Copy the lines of the material below verbatim, from the line containing "Disable the Pin Detect checkbox" up to and including the line containing "pyautogui.click(x=296, y=25)", and nothing else.

Word and element location data
- - - -

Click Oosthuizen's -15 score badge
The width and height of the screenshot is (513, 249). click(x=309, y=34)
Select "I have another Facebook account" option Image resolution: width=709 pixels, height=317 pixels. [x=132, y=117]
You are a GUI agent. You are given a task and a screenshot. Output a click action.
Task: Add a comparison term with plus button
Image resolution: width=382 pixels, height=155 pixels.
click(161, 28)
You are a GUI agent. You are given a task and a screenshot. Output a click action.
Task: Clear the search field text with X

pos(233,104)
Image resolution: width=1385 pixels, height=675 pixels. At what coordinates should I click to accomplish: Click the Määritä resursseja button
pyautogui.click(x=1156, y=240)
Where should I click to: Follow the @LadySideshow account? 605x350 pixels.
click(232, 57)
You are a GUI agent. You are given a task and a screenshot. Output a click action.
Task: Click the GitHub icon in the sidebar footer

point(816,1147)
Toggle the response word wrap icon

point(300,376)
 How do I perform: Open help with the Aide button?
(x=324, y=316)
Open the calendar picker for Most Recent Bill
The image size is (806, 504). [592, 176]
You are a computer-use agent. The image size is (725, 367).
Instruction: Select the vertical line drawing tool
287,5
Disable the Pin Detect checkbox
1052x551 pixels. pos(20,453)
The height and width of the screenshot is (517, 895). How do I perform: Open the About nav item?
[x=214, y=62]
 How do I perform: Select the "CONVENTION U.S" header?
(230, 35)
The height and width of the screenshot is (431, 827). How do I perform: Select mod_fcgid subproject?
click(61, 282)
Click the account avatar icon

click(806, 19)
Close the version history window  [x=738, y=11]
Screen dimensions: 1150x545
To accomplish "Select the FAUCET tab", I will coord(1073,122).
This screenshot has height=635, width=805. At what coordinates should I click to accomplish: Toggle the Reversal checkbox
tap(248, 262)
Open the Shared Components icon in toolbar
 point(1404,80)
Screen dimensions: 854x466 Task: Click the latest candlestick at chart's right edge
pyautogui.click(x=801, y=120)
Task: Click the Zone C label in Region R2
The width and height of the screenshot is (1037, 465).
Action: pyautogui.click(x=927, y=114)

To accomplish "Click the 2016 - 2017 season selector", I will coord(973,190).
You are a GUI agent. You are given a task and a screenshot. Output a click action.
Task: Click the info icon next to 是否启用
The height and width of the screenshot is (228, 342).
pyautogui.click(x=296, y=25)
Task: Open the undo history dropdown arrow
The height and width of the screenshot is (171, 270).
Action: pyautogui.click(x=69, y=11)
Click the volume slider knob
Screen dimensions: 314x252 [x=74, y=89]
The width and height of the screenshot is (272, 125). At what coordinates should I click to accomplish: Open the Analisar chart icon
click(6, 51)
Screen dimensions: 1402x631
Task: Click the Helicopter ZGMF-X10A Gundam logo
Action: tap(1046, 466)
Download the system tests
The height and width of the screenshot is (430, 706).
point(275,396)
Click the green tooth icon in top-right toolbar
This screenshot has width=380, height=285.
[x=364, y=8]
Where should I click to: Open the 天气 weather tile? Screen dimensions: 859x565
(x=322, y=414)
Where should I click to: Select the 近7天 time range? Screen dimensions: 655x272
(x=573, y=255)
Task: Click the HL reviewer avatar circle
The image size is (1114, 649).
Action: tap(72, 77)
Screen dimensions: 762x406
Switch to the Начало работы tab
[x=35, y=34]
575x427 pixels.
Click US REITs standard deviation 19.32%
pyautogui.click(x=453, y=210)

- - - -

▶ Answer for the task
Disable the Pin Detect checkbox
1052x551 pixels. pos(20,453)
The height and width of the screenshot is (517, 895). How do I perform: Open the About nav item?
[x=214, y=62]
 How do I perform: Select the "CONVENTION U.S" header?
(230, 35)
The height and width of the screenshot is (431, 827). How do I perform: Select mod_fcgid subproject?
click(61, 282)
Click the account avatar icon

click(806, 19)
Close the version history window  [x=738, y=11]
Screen dimensions: 1150x545
To accomplish "Select the FAUCET tab", I will coord(1073,122).
This screenshot has height=635, width=805. At what coordinates should I click to accomplish: Toggle the Reversal checkbox
tap(248, 262)
Open the Shared Components icon in toolbar
 point(1404,80)
Screen dimensions: 854x466 Task: Click the latest candlestick at chart's right edge
pyautogui.click(x=801, y=120)
Task: Click the Zone C label in Region R2
The width and height of the screenshot is (1037, 465).
Action: pyautogui.click(x=927, y=114)

To accomplish "Click the 2016 - 2017 season selector", I will coord(973,190).
You are a GUI agent. You are given a task and a screenshot. Output a click action.
Task: Click the info icon next to 是否启用
The height and width of the screenshot is (228, 342).
pyautogui.click(x=296, y=25)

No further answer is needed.